LHC-MR

This page is dedicated to the Latent Heritable Confounder MR (LHC-MR) method. The paper can be found on medRxiv and the corresponding R-package  here.

Our calculated LD scores can be downloaded here, whereas the spike-and-slab parameters of the local LD patterns for each SNP can be downloaded from here.

lhcMR is an R package that performs bi-directional causal estimation between a pair of traits, while accounting for the presence of a potential heritable confounder acting on the pair. The method termed LHC-MR aims to overcome some limitations seen in standard two-sample Mendelian Randomisation (MR) methods such as potential sample overlap, under-exploitation of genome-wide markers, and sensitivity to the presence of a heritable confounder of the exposure-outcome relationship.

Schematic representation of the extended structural equation model (SEM).
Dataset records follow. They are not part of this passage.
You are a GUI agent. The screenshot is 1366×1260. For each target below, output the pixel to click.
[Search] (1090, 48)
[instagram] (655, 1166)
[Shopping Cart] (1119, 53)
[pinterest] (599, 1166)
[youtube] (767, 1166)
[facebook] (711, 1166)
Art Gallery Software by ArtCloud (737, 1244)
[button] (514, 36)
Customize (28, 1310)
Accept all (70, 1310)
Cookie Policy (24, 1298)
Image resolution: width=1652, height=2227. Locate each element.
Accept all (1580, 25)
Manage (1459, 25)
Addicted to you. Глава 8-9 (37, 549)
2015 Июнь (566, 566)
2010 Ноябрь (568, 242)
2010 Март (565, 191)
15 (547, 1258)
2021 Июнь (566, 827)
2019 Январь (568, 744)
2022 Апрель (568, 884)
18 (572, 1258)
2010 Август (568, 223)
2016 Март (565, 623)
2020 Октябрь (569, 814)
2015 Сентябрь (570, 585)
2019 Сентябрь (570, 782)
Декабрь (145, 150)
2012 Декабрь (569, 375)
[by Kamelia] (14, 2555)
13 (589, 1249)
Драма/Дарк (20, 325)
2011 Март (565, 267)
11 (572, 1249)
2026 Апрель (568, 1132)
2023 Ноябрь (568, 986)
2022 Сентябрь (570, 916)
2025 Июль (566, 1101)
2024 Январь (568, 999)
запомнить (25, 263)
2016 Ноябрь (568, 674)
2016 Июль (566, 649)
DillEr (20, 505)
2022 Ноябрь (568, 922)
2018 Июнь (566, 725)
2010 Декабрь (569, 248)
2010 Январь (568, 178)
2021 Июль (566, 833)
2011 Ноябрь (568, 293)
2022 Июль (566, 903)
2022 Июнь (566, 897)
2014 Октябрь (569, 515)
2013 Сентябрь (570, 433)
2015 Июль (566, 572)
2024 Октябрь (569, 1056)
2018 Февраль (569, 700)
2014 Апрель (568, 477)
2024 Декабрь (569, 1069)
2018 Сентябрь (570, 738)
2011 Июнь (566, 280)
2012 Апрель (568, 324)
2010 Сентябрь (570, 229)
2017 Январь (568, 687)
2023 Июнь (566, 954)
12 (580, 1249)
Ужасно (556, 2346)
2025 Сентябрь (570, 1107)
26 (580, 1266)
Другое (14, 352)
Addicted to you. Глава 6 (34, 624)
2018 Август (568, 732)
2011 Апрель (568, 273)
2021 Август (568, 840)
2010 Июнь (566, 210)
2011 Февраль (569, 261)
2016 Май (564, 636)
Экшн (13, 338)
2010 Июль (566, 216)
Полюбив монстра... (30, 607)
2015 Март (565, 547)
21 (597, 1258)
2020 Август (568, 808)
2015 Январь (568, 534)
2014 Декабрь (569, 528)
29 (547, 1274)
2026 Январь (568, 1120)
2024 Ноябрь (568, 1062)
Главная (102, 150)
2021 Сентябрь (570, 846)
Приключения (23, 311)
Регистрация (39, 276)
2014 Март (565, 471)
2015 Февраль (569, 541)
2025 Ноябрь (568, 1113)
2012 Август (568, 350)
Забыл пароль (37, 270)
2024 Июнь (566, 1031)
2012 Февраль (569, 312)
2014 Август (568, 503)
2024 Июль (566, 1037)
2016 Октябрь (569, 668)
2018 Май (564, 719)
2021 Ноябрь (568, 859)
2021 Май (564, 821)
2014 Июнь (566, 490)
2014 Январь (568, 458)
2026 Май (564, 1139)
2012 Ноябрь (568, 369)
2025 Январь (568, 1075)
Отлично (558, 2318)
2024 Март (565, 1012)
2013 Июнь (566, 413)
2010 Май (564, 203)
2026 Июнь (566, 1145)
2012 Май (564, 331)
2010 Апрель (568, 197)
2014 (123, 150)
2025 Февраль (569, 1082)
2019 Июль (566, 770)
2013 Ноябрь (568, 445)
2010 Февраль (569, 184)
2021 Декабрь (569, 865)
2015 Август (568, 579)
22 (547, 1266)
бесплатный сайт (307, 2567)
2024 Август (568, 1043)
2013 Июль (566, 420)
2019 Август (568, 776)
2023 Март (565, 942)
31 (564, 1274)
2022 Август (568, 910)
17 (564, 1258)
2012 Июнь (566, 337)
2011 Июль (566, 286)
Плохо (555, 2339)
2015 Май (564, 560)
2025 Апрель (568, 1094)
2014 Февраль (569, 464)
X and Y are two complex traits under scrutiny with a latent (heritable) confounder U with causal effects q_x and q_y on them. G$represents a genetic instruments, with effects gamma_x, gamma_y and gamma_u, respectively. Traits X and Y have causal effects on each other, which are denoted by a_x->y and a_y->x.

To do so, our approach builds on the typical MR framework to incorporate the presence of latent heritable confounder in a structural equation model (SEM). Given starting points for the parameters we wish to estimate (including bidirectional causal effect, confounder effects, direct heritabilities and more), LHC-MR optimizes the likelihood function to obtain maximum likelihood estimates for the parameters. LHC-MR then runs a block jackknife approach in order to calculate the standard error of the estimated parameters.